(CERPEN) Penggenggam Rahasia
fadelisme.files.wordpress.com |
Setiap
langit sudah lama memperlihatkan gelapnya, aku mendengar suara orang menangis.
Tidak terlalu keras, hanya isakan yang sengaja dipelankan. Lama sekali suara
itu menangis. Kudengar dia juga sedang berbicara terbata-bata, entah berbicara
dengan siapa. Setahuku kamar yang berada di pojok itu hanya dihuni oleh seorang
gadis. Hanya pemilik kamar itulah yang sering bersuara di malam hari menjelang
pagi. Kamar lainnya senyap yang terdengar hanya dengkuran pemiliknya.
Pertama
kali mendengarnya, kukira ada seorang kawannya yang sedang menginap. Tapi mana
mungkin kawannya bisa menginap setiap hari di kamar kosan itu. Mengingat
peraturan dari pemilik kos tidak boleh membawa teman menginap lebih dari tiga
hari, kecuali jika kawan itu mau membayar separo harga kamar. Begitulah,
percakapan tentang peraturan kos yang pernah kudengar dari beberapa anak di
sini.
Aku
sudah lama hidup diam-diam di rumah kosan besar ini. Bahkan, aku sudah hafal
nama-nama pemilik setiap kamar. Tanpa mereka ketahui, aku sering menguping
obrolan mereka. Entah itu berbicara tentang laki-laki, keluarga, teman, kuliah,
bahkan urusan keuangan. Sedikit-sedikit aku mencuri ilmu dari mereka. Saat ada
orang mengobrolkan film terbaru, aku jadi tahu.
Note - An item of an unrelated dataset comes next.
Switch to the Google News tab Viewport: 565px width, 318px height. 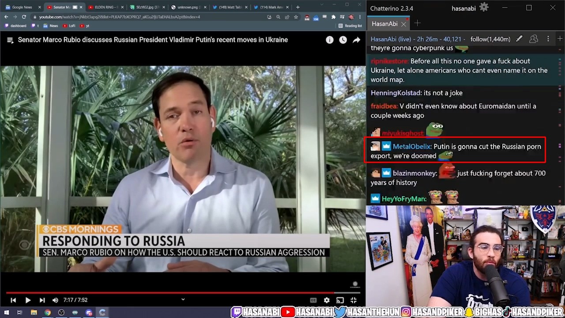[x=21, y=7]
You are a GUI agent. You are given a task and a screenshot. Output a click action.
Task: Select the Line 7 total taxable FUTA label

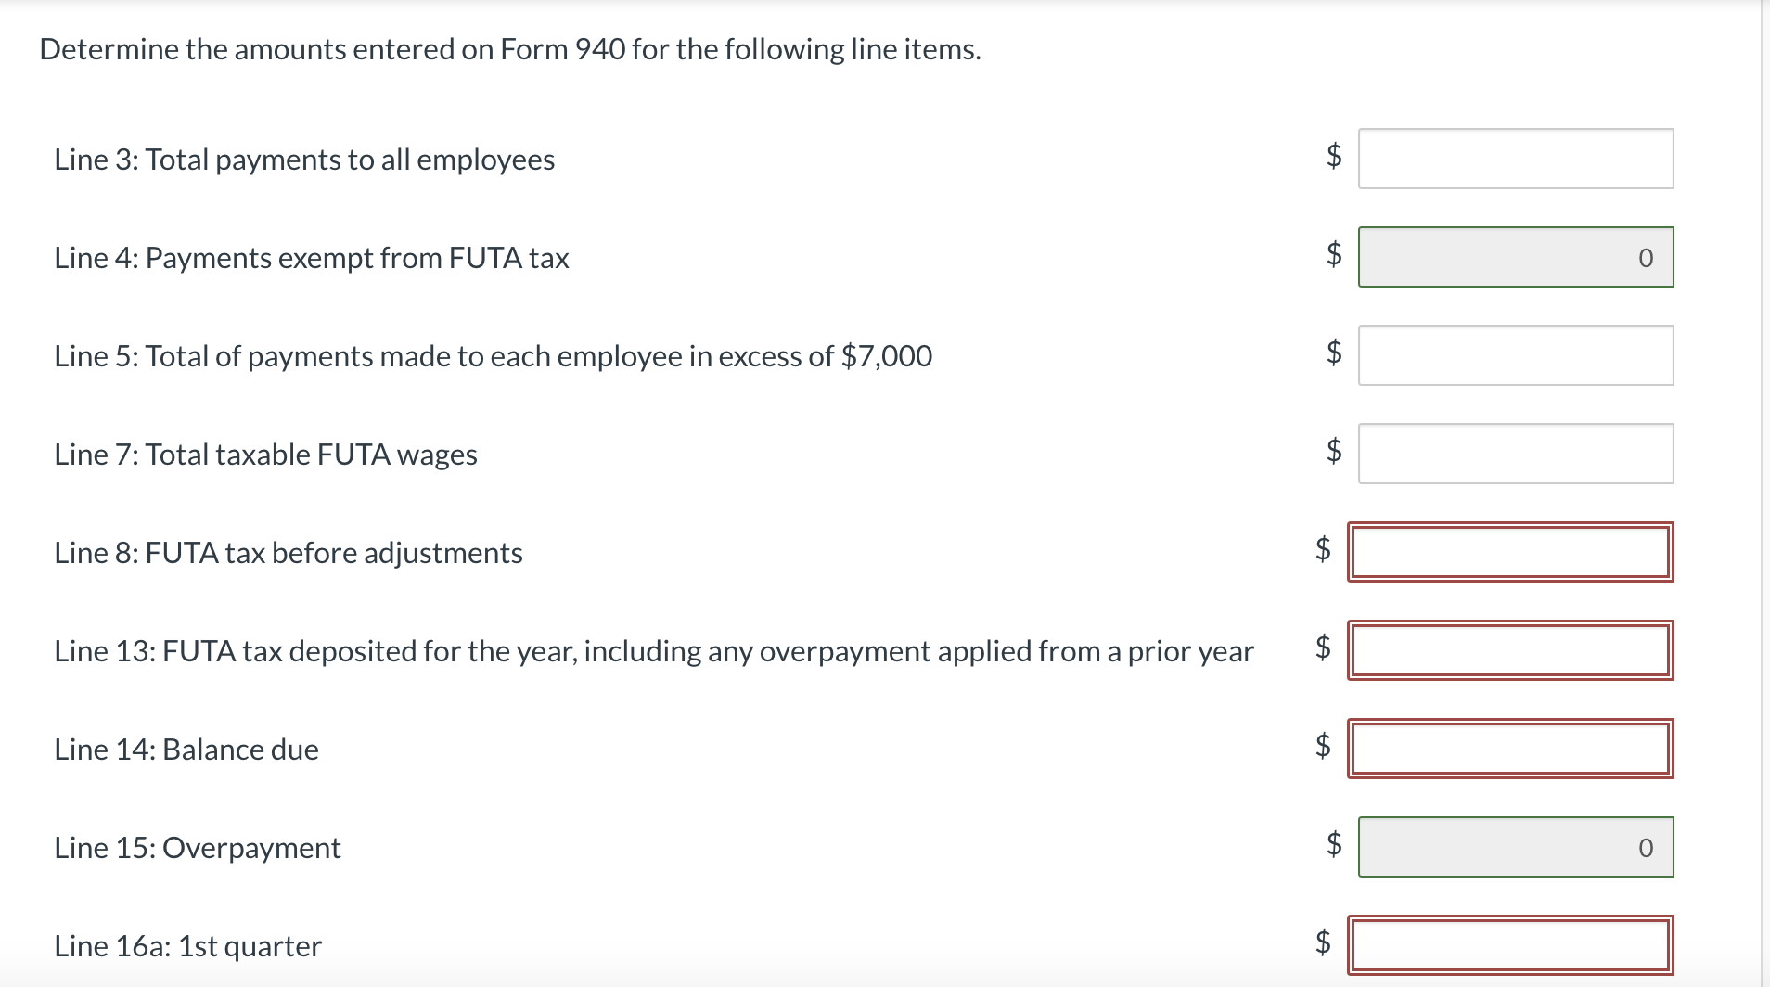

Aku pun juga tahu drama korea
apa yang baru mereka tonton. Merk sepatu apa yang baru mereka beli, baju warna
apa yang mereka inginkan, bahkan siapa nama laki-laki yang sedang dekat dengan
salah satu dari mereka.
Aku tinggal
di sini tidak sendiri, bersama keluarga dan teman-temanku. Tapi mereka tidak
pernah peduli dengan kehidupan anak di kos ini. Kurasa hanya aku yang terlalu
kelewat peduli dengan urusan setiap orang di sini.
Anak kos tak pernah tahu saat aku diam di selipan bak dekat besi jemuran depan kamar mereka.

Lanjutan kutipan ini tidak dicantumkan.